--- What is needed ---
The lines to copy from the data below are those that hold the string "agent".

--- Pixel coordinate grounding data ---
—————
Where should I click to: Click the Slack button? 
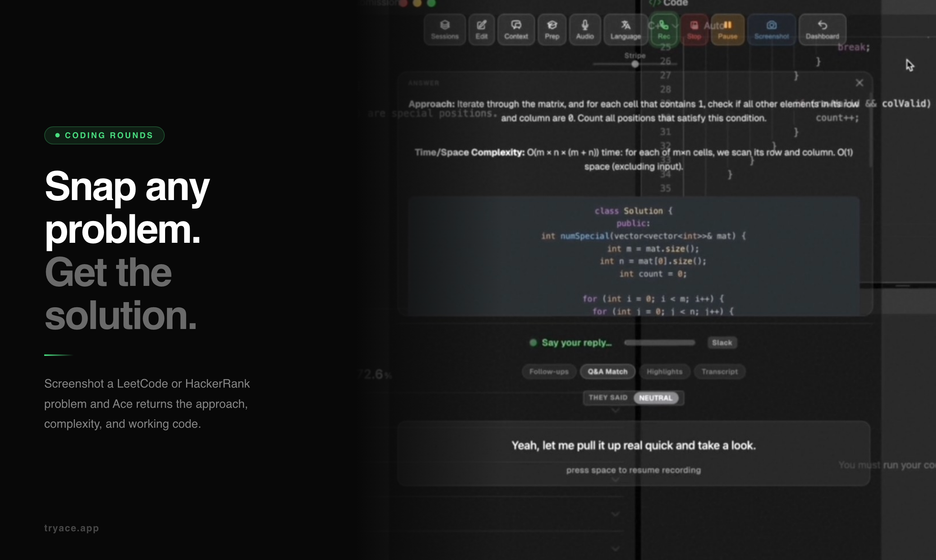(x=722, y=343)
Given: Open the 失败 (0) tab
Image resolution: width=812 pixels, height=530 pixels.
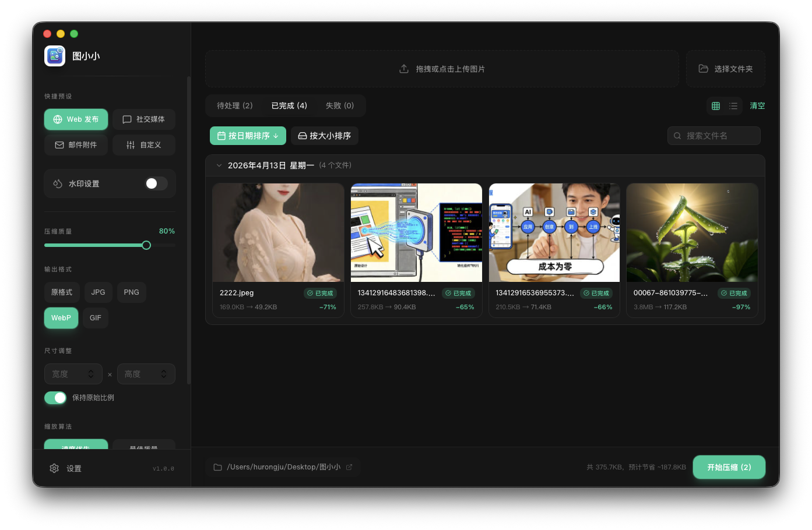Looking at the screenshot, I should click(x=339, y=106).
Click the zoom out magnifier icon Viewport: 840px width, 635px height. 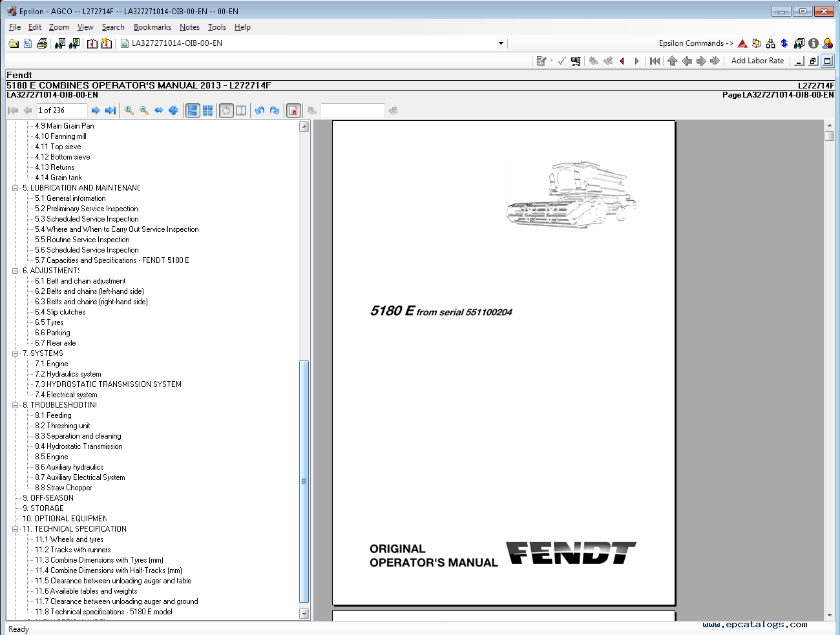coord(144,110)
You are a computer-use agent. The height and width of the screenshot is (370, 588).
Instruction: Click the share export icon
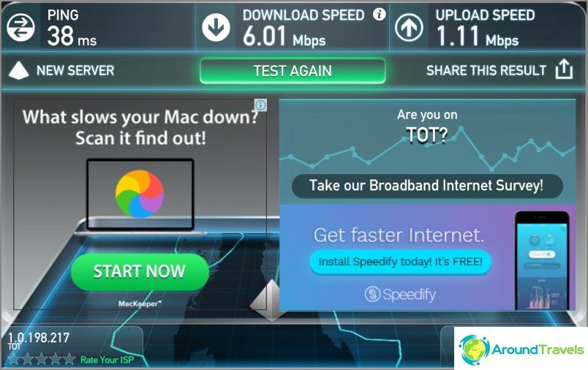click(x=564, y=69)
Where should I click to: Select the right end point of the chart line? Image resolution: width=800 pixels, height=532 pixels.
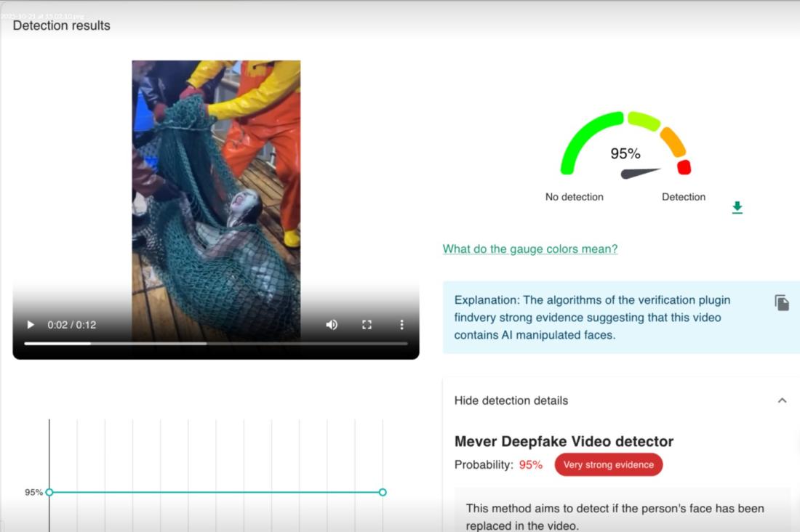point(383,492)
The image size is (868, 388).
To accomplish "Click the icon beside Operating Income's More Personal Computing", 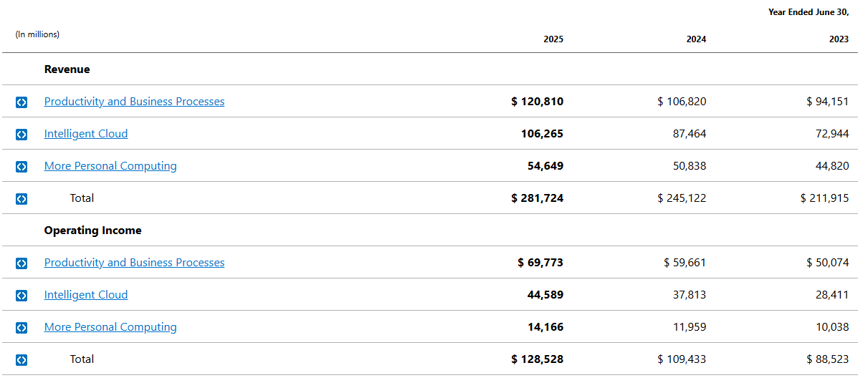I will pos(22,328).
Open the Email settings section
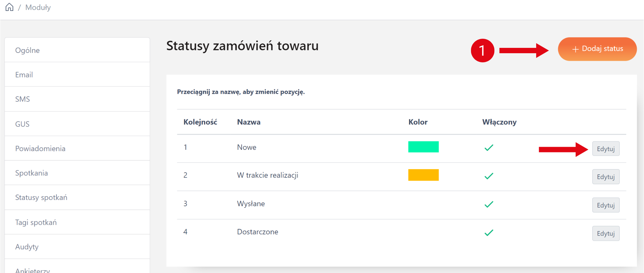The image size is (644, 273). coord(24,75)
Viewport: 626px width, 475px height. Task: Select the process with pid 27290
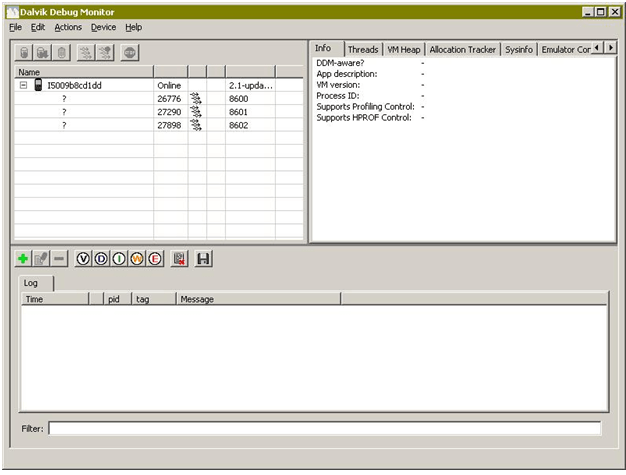click(x=168, y=112)
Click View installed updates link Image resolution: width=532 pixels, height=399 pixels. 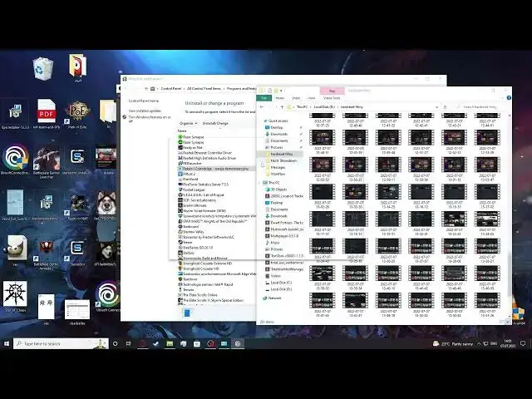[143, 110]
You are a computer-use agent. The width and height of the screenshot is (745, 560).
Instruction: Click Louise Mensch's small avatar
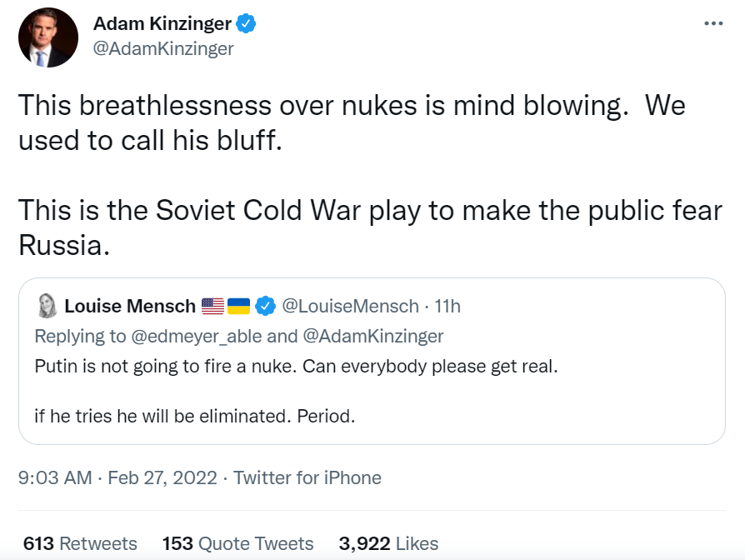[47, 307]
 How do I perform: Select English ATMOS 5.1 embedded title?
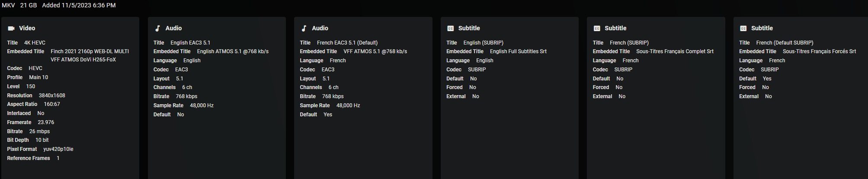click(233, 51)
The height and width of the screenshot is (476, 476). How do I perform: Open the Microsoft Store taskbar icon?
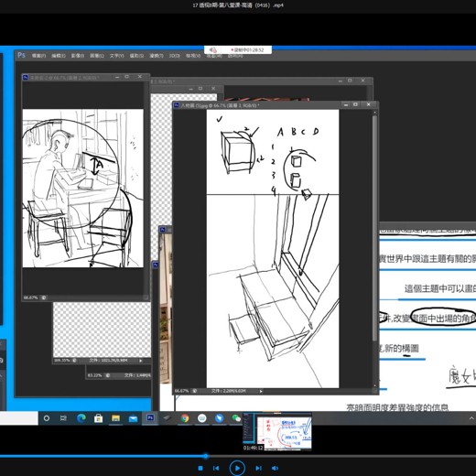pyautogui.click(x=98, y=418)
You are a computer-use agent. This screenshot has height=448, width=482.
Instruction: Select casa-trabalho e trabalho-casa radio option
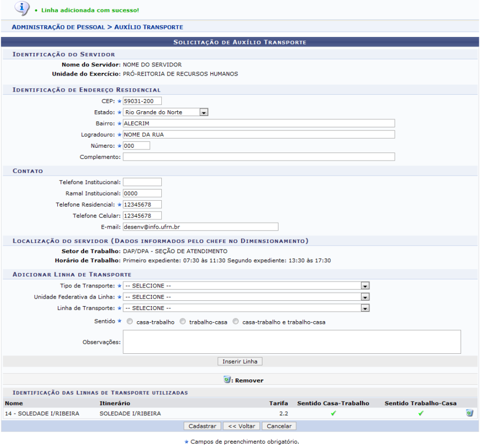236,322
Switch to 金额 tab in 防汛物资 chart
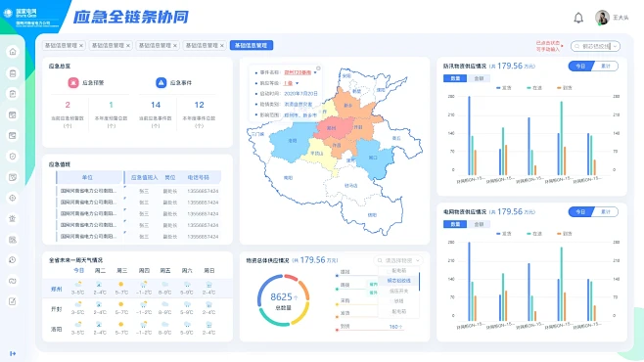This screenshot has height=362, width=644. 479,78
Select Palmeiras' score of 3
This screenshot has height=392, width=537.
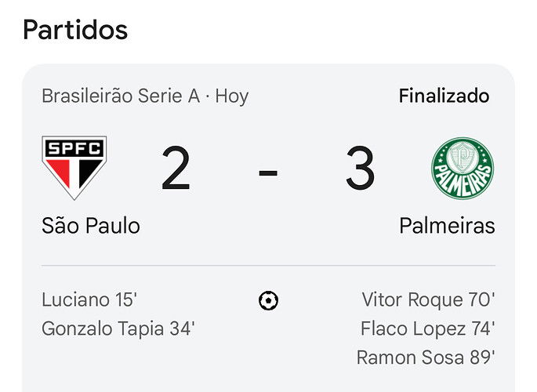point(360,169)
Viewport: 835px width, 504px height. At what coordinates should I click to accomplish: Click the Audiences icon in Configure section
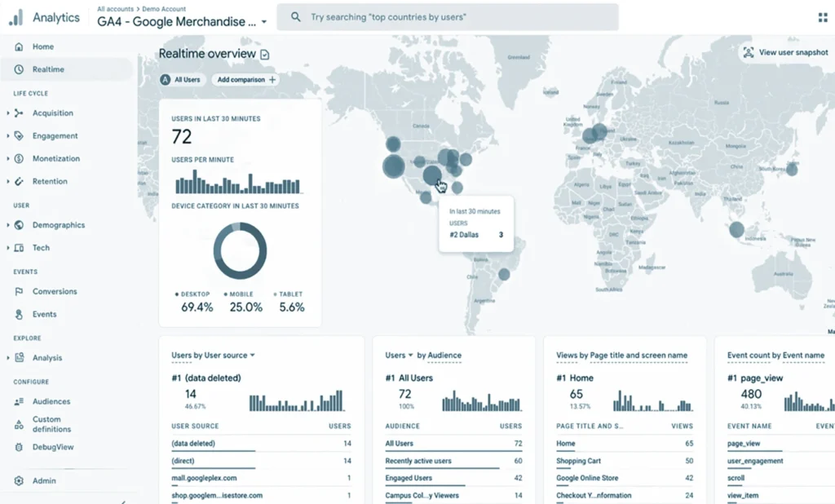click(19, 401)
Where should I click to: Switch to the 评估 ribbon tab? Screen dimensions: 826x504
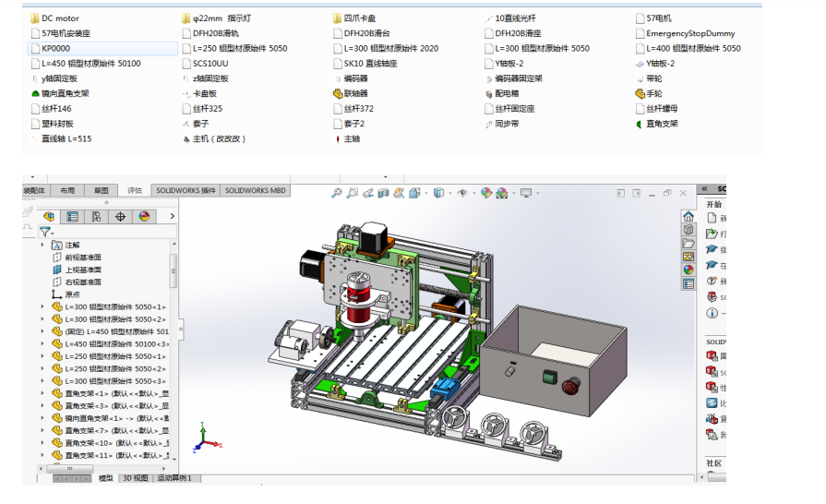tap(135, 190)
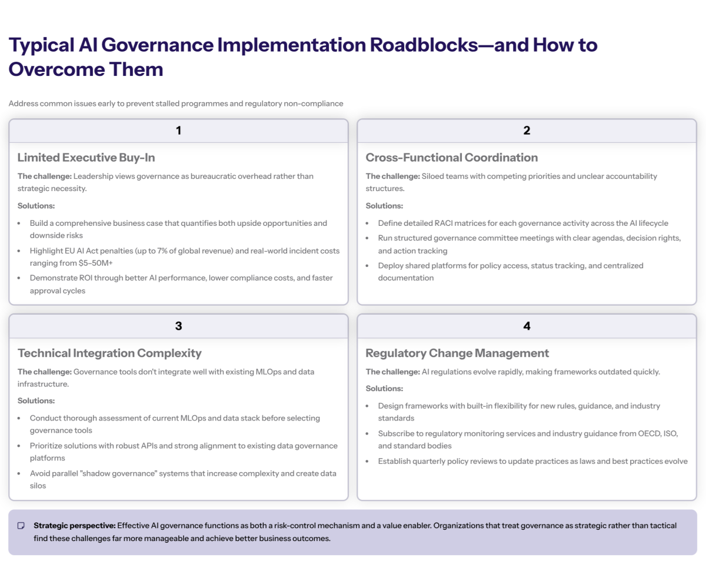Screen dimensions: 706x588
Task: Click the challenge text about siloed teams
Action: pos(511,182)
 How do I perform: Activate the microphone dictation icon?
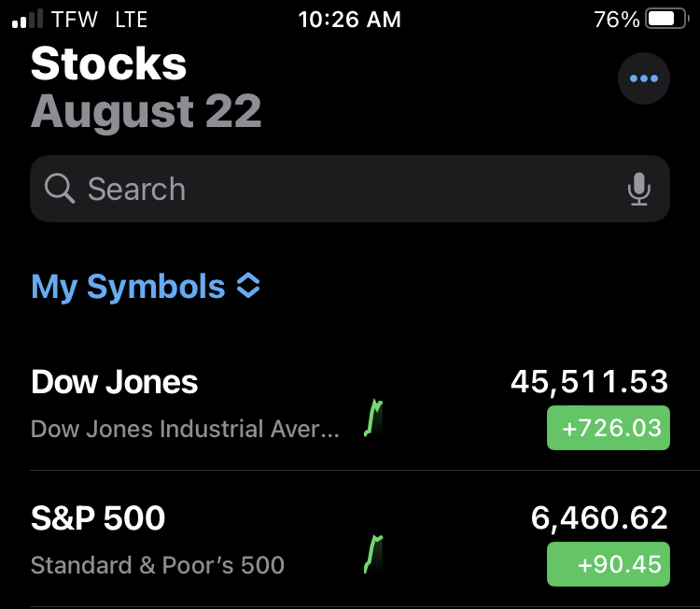[638, 189]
—————
--- The completed task ---
You are a computer-use agent. The height and width of the screenshot is (370, 588).
You are a computer-use agent. The width and height of the screenshot is (745, 560).
You are a computer-use agent. This screenshot has height=448, width=482.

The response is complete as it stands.